C) Challenge: Compliance with org policies
Solutions:
- Policy-as-Code Implementation: Encode organizational policies directly into the agent’s decision-making process as executable rules that are checked before every action.
- Monitoring with Audit Trails: Create comprehensive logging and monitoring systems that track all agent actions against policy requirements and generate compliance reports.
- Policy Training and Context Injection: Embed organizational policies directly into the agent’s knowledge base and ensure they’re consistently referenced during decision-making.
Evaluation
A) Challenge: Agent performance
Solutions:
- Simulation Environment: Track real-world performance with monitoring tools (latency, failure rates, hallucinations)
- Robust Prompt & Response Validation: Design structured prompts (with clear instructions, constraints, and examples) and use guardrails to validate model outputs (e.g., type checking, regex validation, schema enforcement).
B) Challenge: Edge case failures
Solutions:
- Test across edge cases: Validate against invalid inputs, missing data, ambiguous instructions
- Fallback & Recovery Mechanism: Always define fallback paths when the agent fails or is uncertain.
- Human-in-the-Loop: There will always be scenarios that can’t be caught by systems; don’t forget to keep human in the loop for check and balance!
Conclusion
Success with LLMs isn’t about making the most complex system—it’s about building the right one for your needs.
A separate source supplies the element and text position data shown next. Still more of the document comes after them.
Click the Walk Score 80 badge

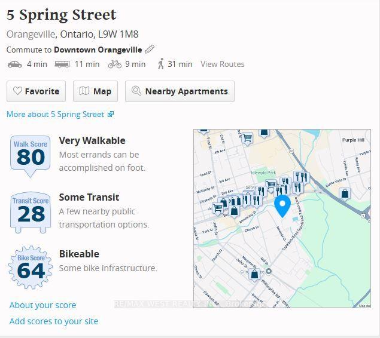31,156
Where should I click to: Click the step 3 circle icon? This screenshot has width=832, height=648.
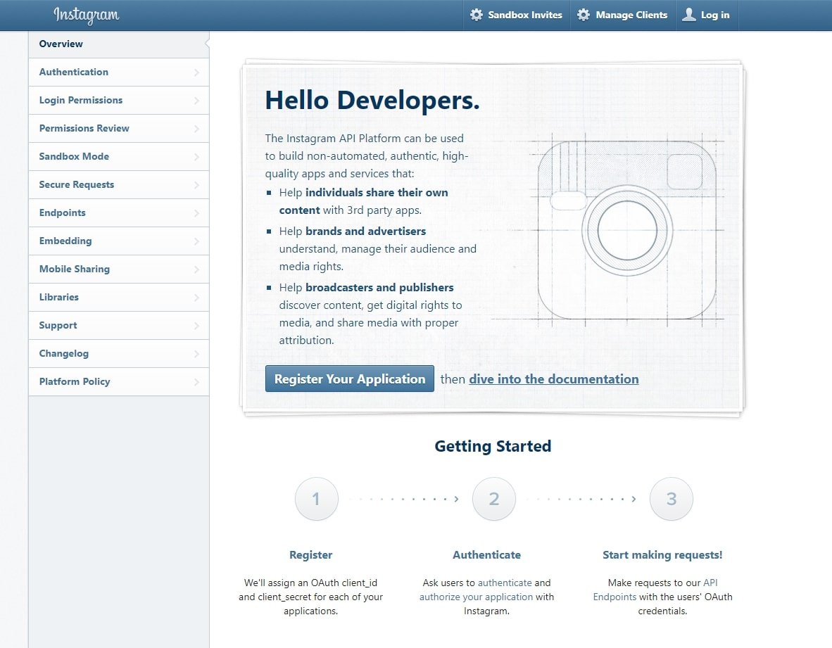671,500

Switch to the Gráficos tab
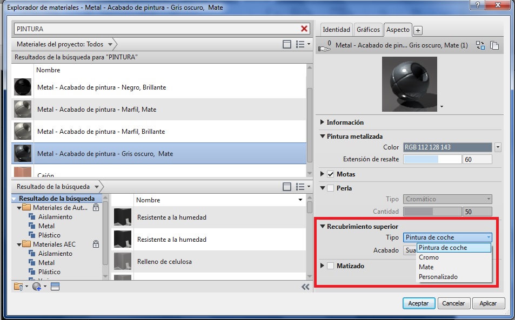[x=368, y=30]
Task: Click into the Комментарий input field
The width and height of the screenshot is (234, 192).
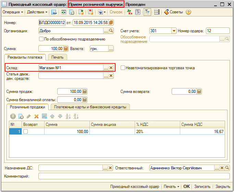Action: tap(134, 176)
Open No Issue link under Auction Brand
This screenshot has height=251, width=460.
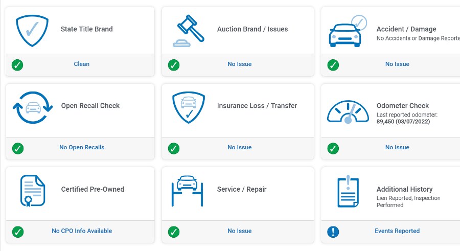240,64
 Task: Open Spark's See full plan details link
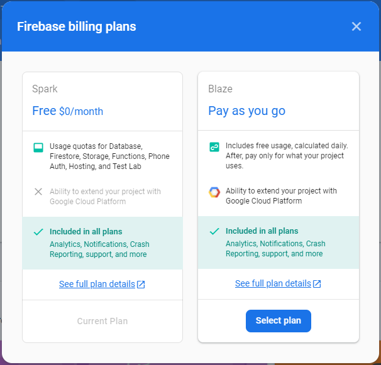point(97,284)
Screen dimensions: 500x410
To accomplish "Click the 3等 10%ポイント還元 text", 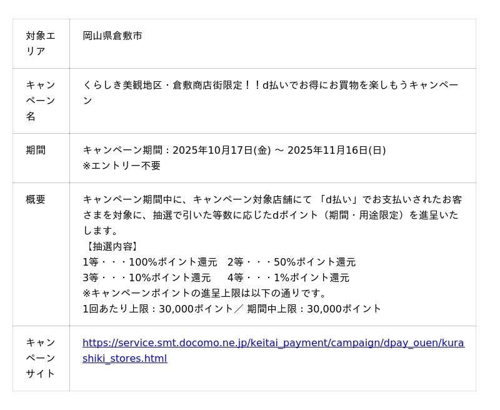I will pos(147,278).
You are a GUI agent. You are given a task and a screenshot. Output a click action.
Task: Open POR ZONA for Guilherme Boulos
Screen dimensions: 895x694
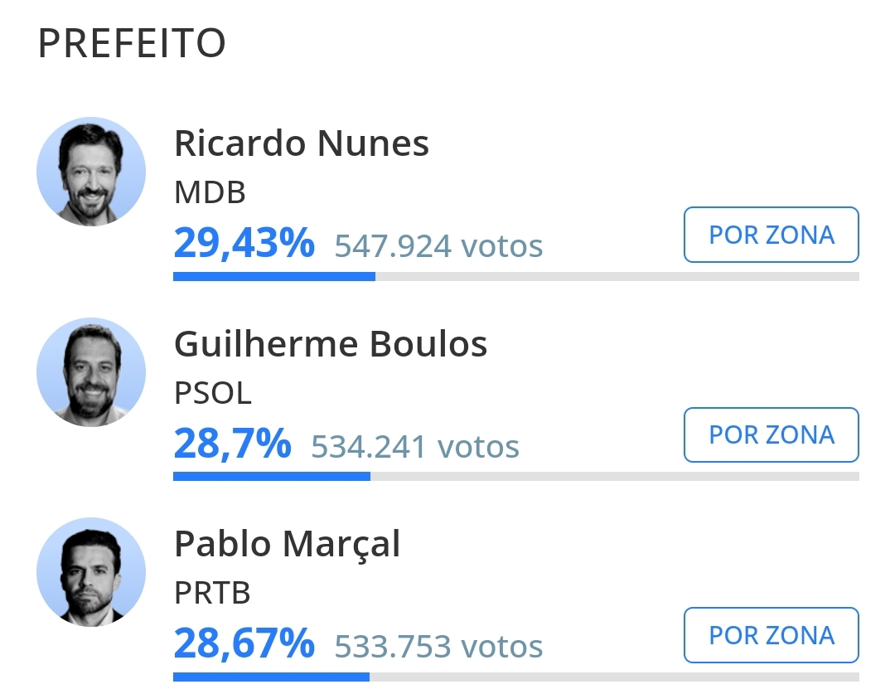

Start simple with prompts, test and improve them, and only add multi-step agent workflows if simpler solutions don’t work.
When building agents, focus on key principles:
- Invest in your data infrastructure, organize structured, semi-structured and unstructured data
- Plan system integrations for agent-computer interface (ACI),
- L0: software/database/APIs
- L1: agents
- L2: interface (user)Plan system integrations for agent-computer interface (ACI),
- Identify the right use cases that will have material impact for your org (ROI)
- Keep the agentic design simple
- Make the process transparent by showing how the agent plans its steps
Frameworks are useful to get started, but as you move to production, it often helps to reduce complexity and work with basic components. Following these principles leads to agents that are powerful, reliable, easy to maintain, and trusted by users.